Women and Older Adults Face Higher Risk
The depression-hypertension link does not affect everyone equally. A long-running study that tracked blood pressure across multiple sessions found that women with greater depressive symptoms had significantly higher systolic blood pressure than women with fewer symptoms. No similar pattern appeared in men. Among younger adults, the sex difference was especially stark: younger women with more depression had higher systolic pressure, while younger men with more depression actually had slightly lower systolic pressure.
Age amplified the relationship for everyone. Adults over roughly 59 years old showed a clear connection between depressive symptoms and both systolic and diastolic blood pressure, regardless of sex. The researchers concluded that preventing, detecting, and reducing depressive symptoms may be particularly important for avoiding hypertension in women and in older adults of either sex.
Some Antidepressants Can Raise Blood Pressure
Treating depression sometimes introduces its own blood pressure concerns, depending on the medication. Not all antidepressant classes carry the same risk.
- SNRIs (like venlafaxine): Carry the greatest hypertension risk among commonly prescribed antidepressants, likely because they boost norepinephrine activity, which stimulates the sympathetic nervous system.
- Tricyclics (like imipramine): Have been linked to blood pressure increases, though they can also cause the opposite problem, drops in pressure when standing up.
- Bupropion: Can raise blood pressure, usually at higher doses, because it affects both dopamine and norepinephrine.
- MAOIs: Oral forms can trigger dangerous blood pressure spikes if you eat foods high in tyramine, such as aged cheese or cured meats. Skin patch formulations carry less of this risk.
- SSRIs: Generally considered the safest class for blood pressure and are often the first-line choice when hypertension is a concern.
If you are managing both depression and high blood pressure, the type of antidepressant matters. Blood pressure monitoring during treatment is standard practice, especially when starting or increasing doses of SNRIs, tricyclics, or bupropion.

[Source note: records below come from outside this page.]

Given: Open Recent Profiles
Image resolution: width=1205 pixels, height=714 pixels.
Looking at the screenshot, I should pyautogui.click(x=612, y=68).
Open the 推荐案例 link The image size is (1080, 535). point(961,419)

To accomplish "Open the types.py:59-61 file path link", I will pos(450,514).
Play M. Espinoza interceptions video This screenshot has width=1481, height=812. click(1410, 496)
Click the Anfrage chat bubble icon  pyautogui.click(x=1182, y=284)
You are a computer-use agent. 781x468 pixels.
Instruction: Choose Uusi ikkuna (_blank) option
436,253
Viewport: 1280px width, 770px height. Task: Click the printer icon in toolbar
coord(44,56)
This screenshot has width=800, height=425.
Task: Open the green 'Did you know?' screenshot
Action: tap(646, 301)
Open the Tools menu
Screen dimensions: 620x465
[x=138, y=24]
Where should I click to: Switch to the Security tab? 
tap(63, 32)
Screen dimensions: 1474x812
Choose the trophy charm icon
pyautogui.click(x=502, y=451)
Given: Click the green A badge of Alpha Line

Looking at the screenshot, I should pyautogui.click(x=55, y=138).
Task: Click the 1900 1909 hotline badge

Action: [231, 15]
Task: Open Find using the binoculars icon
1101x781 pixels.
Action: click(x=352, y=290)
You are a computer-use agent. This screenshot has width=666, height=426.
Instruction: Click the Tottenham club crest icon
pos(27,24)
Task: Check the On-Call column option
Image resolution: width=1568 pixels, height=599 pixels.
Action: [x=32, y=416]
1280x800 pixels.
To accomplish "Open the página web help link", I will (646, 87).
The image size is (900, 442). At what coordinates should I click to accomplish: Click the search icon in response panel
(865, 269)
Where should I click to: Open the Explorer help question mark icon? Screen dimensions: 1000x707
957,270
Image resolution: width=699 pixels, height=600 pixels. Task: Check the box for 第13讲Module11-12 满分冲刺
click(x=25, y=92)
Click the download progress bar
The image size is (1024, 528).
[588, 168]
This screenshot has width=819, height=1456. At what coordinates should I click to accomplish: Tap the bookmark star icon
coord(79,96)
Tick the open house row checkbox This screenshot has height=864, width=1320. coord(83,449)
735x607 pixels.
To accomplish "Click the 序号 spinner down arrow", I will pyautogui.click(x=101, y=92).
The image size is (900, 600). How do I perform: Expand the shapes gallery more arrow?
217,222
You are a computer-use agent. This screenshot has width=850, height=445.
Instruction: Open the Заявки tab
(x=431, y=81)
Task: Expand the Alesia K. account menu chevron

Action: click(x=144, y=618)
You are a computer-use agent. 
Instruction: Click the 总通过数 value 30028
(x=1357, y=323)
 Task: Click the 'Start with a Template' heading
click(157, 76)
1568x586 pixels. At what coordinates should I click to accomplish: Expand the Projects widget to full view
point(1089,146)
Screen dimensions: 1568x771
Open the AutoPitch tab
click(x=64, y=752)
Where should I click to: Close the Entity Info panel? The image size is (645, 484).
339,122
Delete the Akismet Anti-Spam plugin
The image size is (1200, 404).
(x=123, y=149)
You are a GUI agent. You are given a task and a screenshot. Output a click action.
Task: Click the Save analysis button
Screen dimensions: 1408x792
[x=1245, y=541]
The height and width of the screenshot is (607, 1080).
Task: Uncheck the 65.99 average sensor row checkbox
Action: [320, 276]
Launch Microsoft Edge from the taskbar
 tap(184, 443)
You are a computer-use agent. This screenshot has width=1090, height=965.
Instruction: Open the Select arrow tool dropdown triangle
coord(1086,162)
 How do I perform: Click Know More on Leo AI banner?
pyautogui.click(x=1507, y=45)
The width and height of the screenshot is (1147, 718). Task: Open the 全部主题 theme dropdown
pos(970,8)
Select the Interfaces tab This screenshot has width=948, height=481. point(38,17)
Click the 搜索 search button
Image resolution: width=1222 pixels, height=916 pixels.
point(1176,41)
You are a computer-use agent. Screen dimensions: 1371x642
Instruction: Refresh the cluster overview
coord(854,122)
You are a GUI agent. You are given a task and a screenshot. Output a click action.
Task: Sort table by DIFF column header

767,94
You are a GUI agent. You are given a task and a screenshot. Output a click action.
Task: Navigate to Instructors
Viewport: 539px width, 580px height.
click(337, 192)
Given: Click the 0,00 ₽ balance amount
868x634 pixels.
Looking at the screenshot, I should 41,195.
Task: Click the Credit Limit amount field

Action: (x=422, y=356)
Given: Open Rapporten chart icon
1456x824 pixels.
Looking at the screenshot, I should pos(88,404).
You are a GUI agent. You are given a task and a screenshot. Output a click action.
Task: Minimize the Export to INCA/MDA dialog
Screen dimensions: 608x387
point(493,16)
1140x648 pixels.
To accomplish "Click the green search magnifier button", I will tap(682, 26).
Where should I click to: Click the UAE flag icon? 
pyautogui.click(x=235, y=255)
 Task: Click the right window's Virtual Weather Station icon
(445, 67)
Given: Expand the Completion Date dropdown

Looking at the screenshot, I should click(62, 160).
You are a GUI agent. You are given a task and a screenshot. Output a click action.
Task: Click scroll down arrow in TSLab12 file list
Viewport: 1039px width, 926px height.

The Relationship Runs Both Ways
It is worth noting that hypertension itself may worsen or trigger depression. People with uncontrolled high blood pressure are more likely to have depression than those with normal pressure. The reasons likely include vascular damage to small blood vessels in the brain, the psychological burden of chronic disease, and shared biological roots in inflammation and stress hormones. Cross-sectional studies consistently find the two conditions clustered together, though disentangling which came first in any individual case is difficult.
This bidirectional nature means that letting either condition go unmanaged can worsen the other. Treating depression may help with blood pressure control, and bringing blood pressure down may improve mood. Despite this, no formal clinical guidelines currently exist for managing the two conditions together. Treatment typically involves coordinating between a mental health provider and a primary care physician, with attention to medication choice and lifestyle factors that influence both conditions simultaneously.